Todos llevamos un tesoro, un tesoro que debemos, queramos o no, encontrar. Y lo buscamos, aunque muchos no somos conscientes de esa búsqueda. Lo podemo ver en las carreras que llevamos y a las que nos sometemos a cada instante de nuestra vida. Asomados a la ventana, contemplamos un mundo en activa ebullición. Enjambres de coches, de personas que suben y bajan, que van de un lado para otros sin parar hasta colapsar el tráfico y hacer hasta molestoso el transitar por las calles de la ciudad.
¿A dónde vamos? ¿Por qué corremos? ¿Qué buscamos? ¿Por qué tanta prisa y tanta desesperación? Sin saber bien el por qué nos encontramos metidos en ese torbellino espiral que nos exige dar y dar vueltas cada día sin parar. Y todo efecto tiene su causa. Posiblemente buscamos algo, pero no sabemos bien qué es. Sin embargo, la evidencia es esa y no la podemos negar.

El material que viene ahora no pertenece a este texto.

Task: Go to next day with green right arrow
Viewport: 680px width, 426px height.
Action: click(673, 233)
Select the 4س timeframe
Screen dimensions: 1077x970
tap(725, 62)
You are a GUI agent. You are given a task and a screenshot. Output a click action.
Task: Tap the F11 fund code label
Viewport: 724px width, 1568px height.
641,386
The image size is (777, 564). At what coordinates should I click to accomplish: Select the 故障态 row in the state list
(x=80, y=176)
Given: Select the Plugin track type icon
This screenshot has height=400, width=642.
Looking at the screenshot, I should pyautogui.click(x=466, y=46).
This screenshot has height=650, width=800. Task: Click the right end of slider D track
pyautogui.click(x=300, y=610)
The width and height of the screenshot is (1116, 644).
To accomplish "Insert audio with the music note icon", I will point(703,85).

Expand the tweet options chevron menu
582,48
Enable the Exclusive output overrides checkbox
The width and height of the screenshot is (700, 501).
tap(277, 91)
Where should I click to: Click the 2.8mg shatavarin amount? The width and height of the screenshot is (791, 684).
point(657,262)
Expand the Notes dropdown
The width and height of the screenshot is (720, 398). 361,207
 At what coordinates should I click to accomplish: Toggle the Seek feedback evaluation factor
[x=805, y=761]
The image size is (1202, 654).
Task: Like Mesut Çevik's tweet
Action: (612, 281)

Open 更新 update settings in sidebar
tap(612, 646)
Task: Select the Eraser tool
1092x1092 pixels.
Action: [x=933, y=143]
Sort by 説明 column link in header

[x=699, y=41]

Si nos paramos un momento y nos preguntamos, quizás podamos encontrar respuestas. Supongo que buscamos bienestar. Coincidimos con ese paralítico del Evangelio de hoy que buscaba remedio a su parálisis y que pensó en Jesús como solución. Había oído que Jesús tenía poder para curar. Nosotros también buscamos soluciones para nuestros males, pero, o no hemos oído nada, o no conocemos bien a ese Jesús que nos sigue hablando, o no nos interesa. Y quizás te habla en este momento a través de estas humildes palabras y de este pobre siervo.
Sí, buscamos bienestar, es decir, vivir con cierta calidad que nos dé felicidad. Pero también buscamos estar bien por dentro, es decir, en lo más profundo de nuestro corazón. No queremos vivir con remordimientos y, del mal que hemos hecho, ¿quién no ha roto un plato?, queremos arrepentirnos y buscar perdón. Tampoco, quizás, hayamos oído de Alguien que perdone, o, quizás, no le conocemos, o bien, no nos interesa.
Puede ocurrirnos como a aquellos que llevaron el paralítico a Jesús y se sorprendieron cuando, Jesús, le perdonó primero sus pecados. Y ante el estupor de los presentes les invito a pensar sobre lo que era más difícil, perdonar los pecados que no se ve, o sanarle de la parálisis que está a la vista de todos. Sabemos lo que ocurrió (Mt 9, 1-8). Pero quizás no sepas lo que te ocurre a ti.
Sería bueno pedirle al Señor que nos alumbre y nos dé la sabiduría de entenderle y de darnos cuenta que estamos salvados del peligro del pecado si, como el paralítico, nos ponemos en sus brazos y buscamos vivir en su presencia. Pidamos esa Gracia en el Espíritu Santo. Amén.